I will say one thing about position trading as opposed to day trading, and that is you can
make a very good living from position trading. By making fewer trades and capitalizing
on overnight risk opportunities, you will lower your commission expenses and can very
often come out with a better net profit at the end of the year.
Sample Trading Rules to Start With
You will ultimately do your own research to determine what the most profitable rules are
for you in your unique situation, in the market you are trading, and for the time frame
you are trading. You will find that identifying effective common-sense rules is simple.
Adhering to the rules can sometimes be more challenging than identifying them.
To kick off your research, here are some popular entry and exit rules that have stood
the test of time:
• Enter and go long when a bull market begins. A bull market is defined as
having higher highs and higher lows.
• Enter and go short when a bear market begins. A bear market is defined as
having lower highs and lower lows.
• Do not add in to a losing position.
• Exit upon a reversal in trend.
• Scale out upon a hyperbolic profitable move. And wait for your stop to be hit
before exiting the entire position.
• Diversify your trades between among sectors.
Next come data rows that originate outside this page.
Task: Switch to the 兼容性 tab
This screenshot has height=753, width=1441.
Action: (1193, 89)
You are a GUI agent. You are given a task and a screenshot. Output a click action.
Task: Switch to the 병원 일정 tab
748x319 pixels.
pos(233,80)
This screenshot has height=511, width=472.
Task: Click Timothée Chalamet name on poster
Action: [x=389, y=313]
• Utilize stop-loss exits.
• Use trailing stops. This will enable you to lock in profit as the position goes in
your favor and will help you avoid having a winning position turn into a losing
position.
• Calculate trade size to limit risk. Generally, the trade size risk amount should
be about 2 percent% of one’s trading account size. That way if the trade gets
stopped out the most you would lose would be 2 percent of your account.
Example: Account $10,000 X 2% = $200.
• Reduce trade size during a draw down.
• Increase trade size during winning streaks.
• DOT - don’t over trade.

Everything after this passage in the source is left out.